> **Task list**:
**a)** In the fence-staining thread, why does housepaintingny prefer a 100% acrylic solid stain over an oil-based one for the fence? Answer in one to three sentences.
**b)** Write the next post in the cedar fence staining thread, picking up after Matthewt1970's reply.

> **Selected excerpt**:
# Stain 18-year-old discolored cedar fence



## housepaintingny (Jul 25, 2009)

First you will want to clean it well. I like to use Deck Brite from the wolman stain company. It is a per carbonate that will clean, remove dead wood fibers, open pours, and brighten all in one step. Then I would apply Sherwin Williams solid woodscapes or Cabot ProVT. Which ever one you have access to. They are both good solid stains.


----------



## artsandmilo (Apr 2, 2011)

*oil vs acrylic solid stain*

Any thoughts on oil-based vs acrylic solid stain?


----------



## housepaintingny (Jul 25, 2009)

I would use a 100% acrylic latex, as the acrylic will retain its color longer and can withstand uv rays from the sun better than an oil base. It will last longer. The only time I use oil base stains is on a deck, a walking surface or if I am staining a log cabin.


----------



## artsandmilo (Apr 2, 2011)

Huh. I thought the dried-out wood would do better with the oil-based and that the acrylic was more likely to peel.


----------



## Matthewt1970 (Sep 16, 2008)

Oil would be better but it is more prone to flashing. Make sure you get a good coat on because there is no touching up unless you do the whole coard over again.


----------



## housepaintingny (Jul 25, 2009)

An acrylic solid stain on a fence will outlast an oil based solid stain. It retains its color longer, will not become brittle like an oil base, has mildicides, and can breath unlike an oil base. It comes down to proper prep work. Using the right cleaner you can have all of the discoloration off of the fence and having the fence looking new before staining.


----------



## Matthewt1970 (Sep 16, 2008)

housepaintingny said:


> The only time I use oil base stains is on a deck, a walking surface or if I am staining a log cabin.


That's because it's more durable. The "brittle" you talk about with oil based paint typicly happens after 50 years. And you want oil based stain to lose it's color after a while. That's its natural breakdown process. Losing layers over time to where you just need to recoat it without any scraping. Latex peels.

> **Recorded information**:
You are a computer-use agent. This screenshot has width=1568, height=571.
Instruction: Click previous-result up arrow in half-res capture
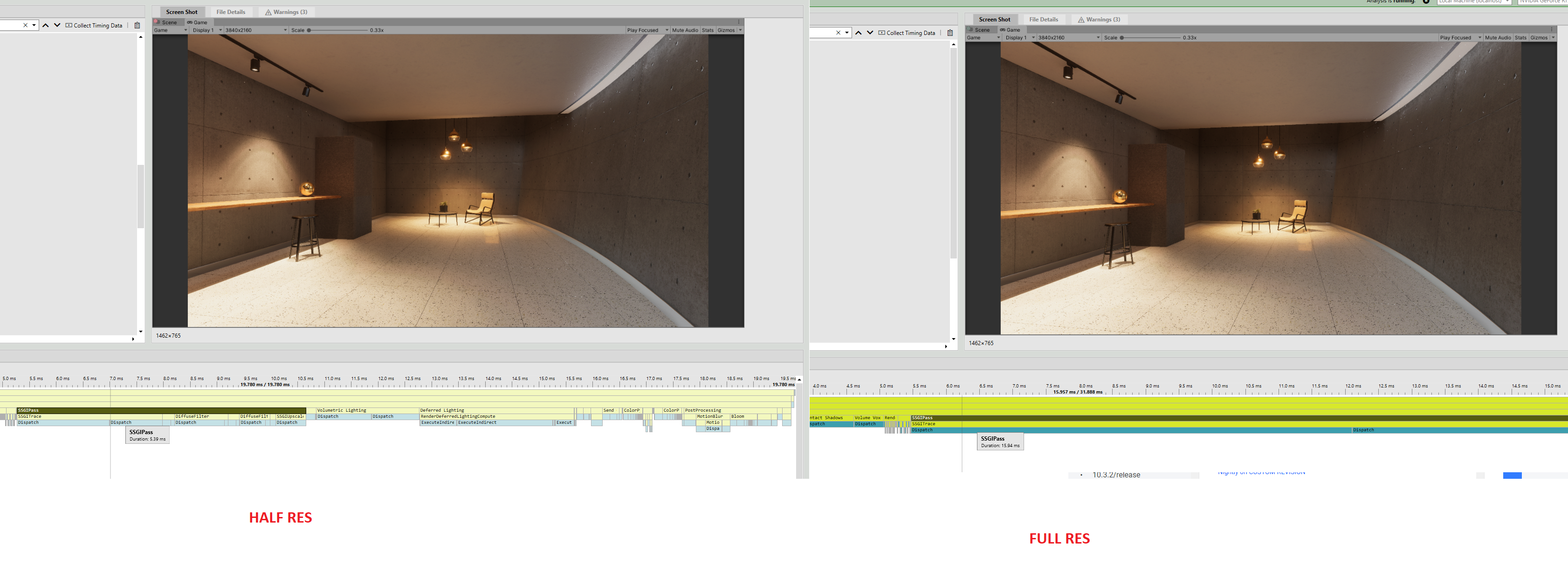coord(45,26)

> **The results**:
**a)** Acrylic keeps its color longer and stands up to the sun's UV rays better than oil, so it lasts longer. Unlike oil, it also won't become brittle, contains mildicides, and can breathe.

**b)**
----------



## housepaintingny (Jul 25, 2009)

I understand where you are coming from with oil base solid stain, but I have seen a lot of acrylic solid stains that don't peel and can just be re-coated down the road. Paint will definitely peel after a period of time. I've been back to places, buildings, fences etc. That I've used acrylic solid stains on a few years ago that still look as good now as they did when the project was done. Last year I re-stained part of the exterior of a bank that had a solid latex stain put on it about 6 years earlier and there was no peeling or flaking of the stain. All we had to do was clean the surface and apply a new coat of an acrylic solid stain.


----------



## Matthewt1970 (Sep 16, 2008)

9 times out of 10 an exterior that is meant to be stained will have a rough cedar surface. Latex is usually fine on those surfaces but a fence typicly won't. This is also why you mentioned you would only stain a log cabin with oil. I did my girlfriends fence with Latex Stain this summer but only because after blasting the heck out of it with a power washer 50% of the old latex stain was still adhered.

Typicly latex stain jobs will only take 2-3 coats of stain over thier life and then it is time to prime and paint it as the stain has built up over time to where it is no longer doing the job of a stain and is now more of paint.

As with anything, if you do opt for Latex Stain use a QUALITY brand. Behr Latex Stain should be taken off the market IMHO.


----------



## housepaintingny (Jul 25, 2009)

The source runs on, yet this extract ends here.